One of the consequences of divorce is loneliness; at least it is for the partner who is not already in a relationship. Loneliness couple with pain can lead to making wrong relationship decision if you are not careful. It is during this period that you have to make an intentional effort to resist the temptation to use people to replace your pain.
In the past, I have observed a beautiful and educated young lady who soon after her separation got involved with a man in the community who is well known for having affairs with multiple women. At the time, I questioned her behaviour and wondered how a beautiful and intelligent woman such as herself could get involved with such a person.
I later found out when I had to deal with my own separation and subsequently divorce why it is so easy to fall in a similar situation. When a woman is going through a bad breakup, she yearns for comfort but as a way of also protecting herself from getting hurt again she usually gravitates towards a man she knows is not available, someone who doesn’t treat her well or someone who is not ready to settle down.
Unfortunately these relationships most times don’t last. I have seen women in these kind of relationship conceived – only to break up and now have an additional child to grow up without a father. Or they find themselves trapped in an unhealthy co-dependent relationship which they can’t seem to walk away from despite the fact they are being treated like crap.

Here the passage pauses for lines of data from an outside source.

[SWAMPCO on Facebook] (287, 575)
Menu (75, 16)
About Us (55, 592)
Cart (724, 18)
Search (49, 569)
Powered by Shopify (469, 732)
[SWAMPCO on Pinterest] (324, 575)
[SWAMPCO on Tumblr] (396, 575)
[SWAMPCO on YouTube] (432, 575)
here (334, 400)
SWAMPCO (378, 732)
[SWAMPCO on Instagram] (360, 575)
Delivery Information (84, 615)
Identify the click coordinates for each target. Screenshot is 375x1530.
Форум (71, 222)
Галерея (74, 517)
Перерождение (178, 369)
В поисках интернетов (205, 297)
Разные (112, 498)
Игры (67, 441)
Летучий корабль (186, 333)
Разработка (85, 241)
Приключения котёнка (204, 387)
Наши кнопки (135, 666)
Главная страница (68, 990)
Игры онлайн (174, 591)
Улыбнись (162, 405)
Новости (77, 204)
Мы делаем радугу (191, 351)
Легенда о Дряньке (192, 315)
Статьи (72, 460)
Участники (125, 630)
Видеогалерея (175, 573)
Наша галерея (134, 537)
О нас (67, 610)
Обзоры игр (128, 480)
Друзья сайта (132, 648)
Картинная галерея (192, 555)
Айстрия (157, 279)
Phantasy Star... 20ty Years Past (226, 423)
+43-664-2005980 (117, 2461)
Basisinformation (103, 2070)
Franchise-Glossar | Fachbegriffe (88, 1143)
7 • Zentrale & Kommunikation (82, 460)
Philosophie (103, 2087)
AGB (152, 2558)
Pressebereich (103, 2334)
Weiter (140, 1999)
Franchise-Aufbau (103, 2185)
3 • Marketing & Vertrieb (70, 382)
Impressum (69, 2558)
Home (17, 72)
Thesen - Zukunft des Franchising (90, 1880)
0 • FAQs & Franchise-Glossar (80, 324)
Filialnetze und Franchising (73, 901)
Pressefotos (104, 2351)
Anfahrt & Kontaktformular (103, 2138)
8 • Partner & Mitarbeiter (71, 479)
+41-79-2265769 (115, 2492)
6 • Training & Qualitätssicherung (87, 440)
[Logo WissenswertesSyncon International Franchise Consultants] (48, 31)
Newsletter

If you find yourself in one of these unhealthy co-dependent relationship after a breakup; work on regaining your self -worth, slowly break the co-dependency, realise you deserve so much better, walk away and be willing to heal first and wait until you can find a meaningful relationship.
If on the other hand, you know you are not totally healed and is tempted to enter a relationship out of loneliness, I recommend that you don’t – do not replace your pain with people because eventually you are going to have to deal with the pain for complete healing to take place; getting into a relationship prematurely will only numb but not heal. The wiser thing to do is to allow time after the break up; try not to seek from man what only God can give. God is the only one who can provide the comfort and healing that you need.
Jesus said to the woman at the well, who had five failed relationships and was presently involved with a man that was not even her husband, “ whoever drinks of the water that I will give him shall never thirst; but the water that I will give him will become in him a well of water springing up to eternal life.” The woman said to Him, “Sir, give me this water so that I will not get thirsty and have to keep coming here to draw water.” (John 4: 14 – 15). In other words she said to the Lord, if you fill the void in my life I will no longer have to seek fulfilment in wrong relationships.